🎁 Haystack 1.0

We worked hard to bring you an early Christmas present: 1.0 is out! In the last months, we re-designed many essential parts of Haystack, introduced new features, and simplified many user-facing methods. We believe Haystack is now much easier to use and a solid base for many exciting upcoming features that we plan. This release is a major milestone on our journey with you, the community, and we want to thank you again for all the great contributions, discussions, questions, and bug reports that helped us to build a better Haystack. This journey has just started 🚀

⭐ Highlights

Improved Evaluation of Pipelines

Evaluation helps you find out how well your system is doing on your data. This includes Pipeline level evaluation to ensure that the system's output is really what you're after, but also Node level evaluation so that you can figure out whether it's your Reader or Retriever that is holding back the performance.

In this release, evaluation is much simpler and cleaner to perform. All the functionality is now baked into the Pipeline class and you can kick off the process by providing Label or MultiLabel objects to the Pipeline.eval() method.

eval_result = pipeline.eval(
    labels=labels,
    params={"Retriever": {"top_k": 5}},
)

The output is an EvaluationResult object which stores each Node's prediction for each sample in a Pandas DataFrame - so you can easily inspect granular predictions and potential mistakes without re-running the whole thing.
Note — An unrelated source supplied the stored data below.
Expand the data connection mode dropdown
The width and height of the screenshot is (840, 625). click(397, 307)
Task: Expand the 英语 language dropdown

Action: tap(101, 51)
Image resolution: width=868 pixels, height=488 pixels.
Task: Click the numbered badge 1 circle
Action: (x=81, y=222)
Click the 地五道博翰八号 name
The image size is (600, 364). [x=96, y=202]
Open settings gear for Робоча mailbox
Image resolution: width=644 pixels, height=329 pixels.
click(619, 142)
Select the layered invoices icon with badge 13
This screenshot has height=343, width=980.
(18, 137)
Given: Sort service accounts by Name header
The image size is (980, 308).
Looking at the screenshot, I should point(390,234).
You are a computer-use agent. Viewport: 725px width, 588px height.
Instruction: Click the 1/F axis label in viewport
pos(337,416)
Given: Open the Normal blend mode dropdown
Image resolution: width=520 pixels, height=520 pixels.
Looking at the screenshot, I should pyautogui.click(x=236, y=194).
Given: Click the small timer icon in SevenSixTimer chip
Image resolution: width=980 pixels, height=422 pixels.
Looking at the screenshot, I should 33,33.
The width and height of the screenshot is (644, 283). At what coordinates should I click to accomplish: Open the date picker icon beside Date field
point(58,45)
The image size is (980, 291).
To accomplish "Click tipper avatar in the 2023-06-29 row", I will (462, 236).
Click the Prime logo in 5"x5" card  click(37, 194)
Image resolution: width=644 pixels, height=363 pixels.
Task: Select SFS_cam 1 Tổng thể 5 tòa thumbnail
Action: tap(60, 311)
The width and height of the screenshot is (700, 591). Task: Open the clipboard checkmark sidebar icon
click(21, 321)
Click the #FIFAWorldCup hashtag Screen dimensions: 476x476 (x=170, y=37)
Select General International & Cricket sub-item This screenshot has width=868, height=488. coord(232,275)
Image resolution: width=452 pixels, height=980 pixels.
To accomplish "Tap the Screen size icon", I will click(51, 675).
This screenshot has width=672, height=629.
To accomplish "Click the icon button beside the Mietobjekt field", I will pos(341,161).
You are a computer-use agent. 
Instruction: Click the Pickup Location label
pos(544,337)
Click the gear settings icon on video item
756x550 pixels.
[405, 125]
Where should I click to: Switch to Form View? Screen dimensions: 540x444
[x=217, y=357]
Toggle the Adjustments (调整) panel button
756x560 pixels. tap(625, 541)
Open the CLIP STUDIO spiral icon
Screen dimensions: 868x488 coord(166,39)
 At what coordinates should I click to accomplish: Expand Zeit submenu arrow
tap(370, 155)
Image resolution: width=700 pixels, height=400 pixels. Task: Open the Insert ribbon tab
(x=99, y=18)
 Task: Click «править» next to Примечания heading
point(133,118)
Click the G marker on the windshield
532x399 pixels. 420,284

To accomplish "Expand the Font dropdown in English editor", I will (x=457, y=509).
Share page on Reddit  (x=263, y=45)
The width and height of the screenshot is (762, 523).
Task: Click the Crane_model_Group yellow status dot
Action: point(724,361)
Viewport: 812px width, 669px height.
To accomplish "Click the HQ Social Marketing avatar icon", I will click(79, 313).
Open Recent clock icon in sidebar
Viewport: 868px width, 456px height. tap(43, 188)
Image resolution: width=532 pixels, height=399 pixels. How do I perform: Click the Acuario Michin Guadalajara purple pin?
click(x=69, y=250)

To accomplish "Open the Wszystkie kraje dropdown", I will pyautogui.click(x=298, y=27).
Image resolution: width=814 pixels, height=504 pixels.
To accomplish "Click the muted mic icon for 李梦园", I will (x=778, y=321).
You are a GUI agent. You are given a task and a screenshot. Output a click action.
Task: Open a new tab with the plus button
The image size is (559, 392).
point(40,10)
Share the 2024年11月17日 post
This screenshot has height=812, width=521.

There is a EvaluationResult.calculate_metrics() method which will return the relevant metrics for your evaluation and you can print a convenient summary report via the new .

metrics = eval_result.calculate_metrics()

pipeline.print_eval_report(eval_result)

If you'd like to start evaluating your own systems on your own data, check out our Evaluation Tutorial!

Table QA

A lot of valuable information is stored in tables - we've heard this again and again from the community. While they are an efficient structured data format, it hasn't been possible to search for table contents using traditional NLP techniques. But now, with the new TableTextRetriever and TableReader our users have all the tools they need to query for relevant tables and perform Question Answering.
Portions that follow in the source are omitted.